Halimi's eyes and mouth were covered with adhesive tape, leaving only a tiny hole that allowed him to breathe and drink liquids through a straw. On Feb. 13, still alive, he was doused with acid -- apparently an attempt by his captors to remove traces of their DNA -- before being dumped in a wooded area. Bleeding from at least four stab wounds in the throat, he managed to crawl toward a train station. He was discovered, but too late. He died in the ambulance racing him to a hospital.

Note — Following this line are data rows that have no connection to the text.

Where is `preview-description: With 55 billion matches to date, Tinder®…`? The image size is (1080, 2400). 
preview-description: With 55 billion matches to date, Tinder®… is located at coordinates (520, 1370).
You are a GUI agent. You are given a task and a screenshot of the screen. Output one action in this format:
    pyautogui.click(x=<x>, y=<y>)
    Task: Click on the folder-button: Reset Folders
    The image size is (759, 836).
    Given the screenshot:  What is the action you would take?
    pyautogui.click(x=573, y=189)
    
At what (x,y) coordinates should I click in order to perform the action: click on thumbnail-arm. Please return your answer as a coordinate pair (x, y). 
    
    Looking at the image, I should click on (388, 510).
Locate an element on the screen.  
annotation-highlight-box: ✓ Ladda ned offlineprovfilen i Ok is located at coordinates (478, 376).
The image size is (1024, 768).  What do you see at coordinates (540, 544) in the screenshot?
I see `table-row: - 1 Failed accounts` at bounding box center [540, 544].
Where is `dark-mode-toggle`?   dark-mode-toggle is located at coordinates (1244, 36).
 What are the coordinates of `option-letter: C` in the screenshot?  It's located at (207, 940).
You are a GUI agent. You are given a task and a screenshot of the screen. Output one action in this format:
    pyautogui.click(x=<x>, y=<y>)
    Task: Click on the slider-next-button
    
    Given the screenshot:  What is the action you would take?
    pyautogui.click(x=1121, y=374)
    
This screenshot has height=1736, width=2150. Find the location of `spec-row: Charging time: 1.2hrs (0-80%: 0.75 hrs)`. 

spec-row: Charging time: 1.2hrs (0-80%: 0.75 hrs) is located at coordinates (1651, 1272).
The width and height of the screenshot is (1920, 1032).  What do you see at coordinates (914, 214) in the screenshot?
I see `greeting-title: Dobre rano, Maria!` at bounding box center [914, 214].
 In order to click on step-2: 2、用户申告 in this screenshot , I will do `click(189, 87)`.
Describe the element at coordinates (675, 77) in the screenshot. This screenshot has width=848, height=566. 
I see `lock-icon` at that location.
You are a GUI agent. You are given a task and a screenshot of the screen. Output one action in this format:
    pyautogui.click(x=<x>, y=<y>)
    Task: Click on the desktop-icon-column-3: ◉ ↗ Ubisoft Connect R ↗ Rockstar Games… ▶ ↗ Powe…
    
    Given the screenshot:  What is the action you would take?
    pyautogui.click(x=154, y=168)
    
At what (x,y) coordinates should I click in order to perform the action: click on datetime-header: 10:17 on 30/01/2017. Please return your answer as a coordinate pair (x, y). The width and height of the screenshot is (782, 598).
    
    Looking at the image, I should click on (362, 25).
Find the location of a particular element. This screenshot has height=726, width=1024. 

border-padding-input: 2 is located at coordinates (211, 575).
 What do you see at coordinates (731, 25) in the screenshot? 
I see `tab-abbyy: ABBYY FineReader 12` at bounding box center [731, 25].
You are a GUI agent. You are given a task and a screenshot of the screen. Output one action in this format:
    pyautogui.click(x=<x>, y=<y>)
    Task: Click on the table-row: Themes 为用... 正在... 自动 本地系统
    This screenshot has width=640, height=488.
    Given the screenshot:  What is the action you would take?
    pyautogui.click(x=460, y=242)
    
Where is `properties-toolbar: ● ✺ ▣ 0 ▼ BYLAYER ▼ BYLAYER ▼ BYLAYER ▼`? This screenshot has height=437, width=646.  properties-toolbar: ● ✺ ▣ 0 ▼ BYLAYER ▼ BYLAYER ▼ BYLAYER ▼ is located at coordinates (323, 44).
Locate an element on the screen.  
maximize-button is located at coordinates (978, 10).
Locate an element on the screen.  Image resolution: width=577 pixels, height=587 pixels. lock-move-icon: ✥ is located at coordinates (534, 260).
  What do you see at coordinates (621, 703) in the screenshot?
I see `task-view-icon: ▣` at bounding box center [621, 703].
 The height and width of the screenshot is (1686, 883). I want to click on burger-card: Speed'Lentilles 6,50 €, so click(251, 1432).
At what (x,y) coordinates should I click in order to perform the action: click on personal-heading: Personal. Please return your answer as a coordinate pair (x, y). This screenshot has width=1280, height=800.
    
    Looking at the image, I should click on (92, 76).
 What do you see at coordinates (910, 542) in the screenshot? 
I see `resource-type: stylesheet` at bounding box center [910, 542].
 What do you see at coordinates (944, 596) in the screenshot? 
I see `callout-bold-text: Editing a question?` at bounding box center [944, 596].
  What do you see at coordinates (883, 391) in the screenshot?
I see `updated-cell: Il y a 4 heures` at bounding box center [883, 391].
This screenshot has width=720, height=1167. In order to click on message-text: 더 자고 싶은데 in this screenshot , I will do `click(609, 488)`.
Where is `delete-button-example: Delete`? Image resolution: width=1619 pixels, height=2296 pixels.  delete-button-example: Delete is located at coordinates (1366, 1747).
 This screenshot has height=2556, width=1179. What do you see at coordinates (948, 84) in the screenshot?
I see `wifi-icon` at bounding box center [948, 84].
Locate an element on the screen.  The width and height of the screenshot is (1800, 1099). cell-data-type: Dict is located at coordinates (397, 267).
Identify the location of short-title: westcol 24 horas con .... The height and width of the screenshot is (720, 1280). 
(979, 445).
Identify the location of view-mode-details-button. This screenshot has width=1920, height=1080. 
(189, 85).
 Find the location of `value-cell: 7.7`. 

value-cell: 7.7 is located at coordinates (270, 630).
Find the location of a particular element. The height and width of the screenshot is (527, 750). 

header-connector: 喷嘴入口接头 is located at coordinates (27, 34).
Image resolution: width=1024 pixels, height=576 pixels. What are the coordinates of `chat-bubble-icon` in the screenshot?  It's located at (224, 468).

The slaying has horrified France and stunned Jews across Europe. ''This case is the first time [since World War II] that a French person has been killed for being Jewish," Roger Cukierman, head of the Representative Council of Jewish Institutions, told French reporters.

Said Hajdenberg: ''The anti-Semitism being felt in France may be ideologically rooted in anger against Israel, but it is fed by a new generation also taking up old anti-Semitic delusions -- that all Jews are rich, that all Jews are powerful, that Jews are to blame for all the poverty and problems faced in immigrant communities."

Fofana was arrested in Ivory Coast and returned to France earlier this month after giving an interview to an African television station in which he insisted ''the abduction was carried out for financial ends," not because Halimi was Jewish. But Interior Minister Nicolas Sarkozy, in overall charge of the investigation, said the crime was driven by the abductors' near-obsessive belief that ''Jews have the money."

France recorded 974 anti-Semitic incidents in 2004, a record high for the post-World War II era. But officials were proud that slurs spray-painted on synagogues, the trashing of Jewish cemeteries, and other incidents fell dramatically last year, to about 500 incidents.

But Jewish leaders say the decline is less a reflection of growing tolerance than of the heavy precautions that synagogues have felt obliged to adopt in recent years, including installation of high, heavy-gauge steel security fences, 24-hour surveillance cameras, and armed patrols.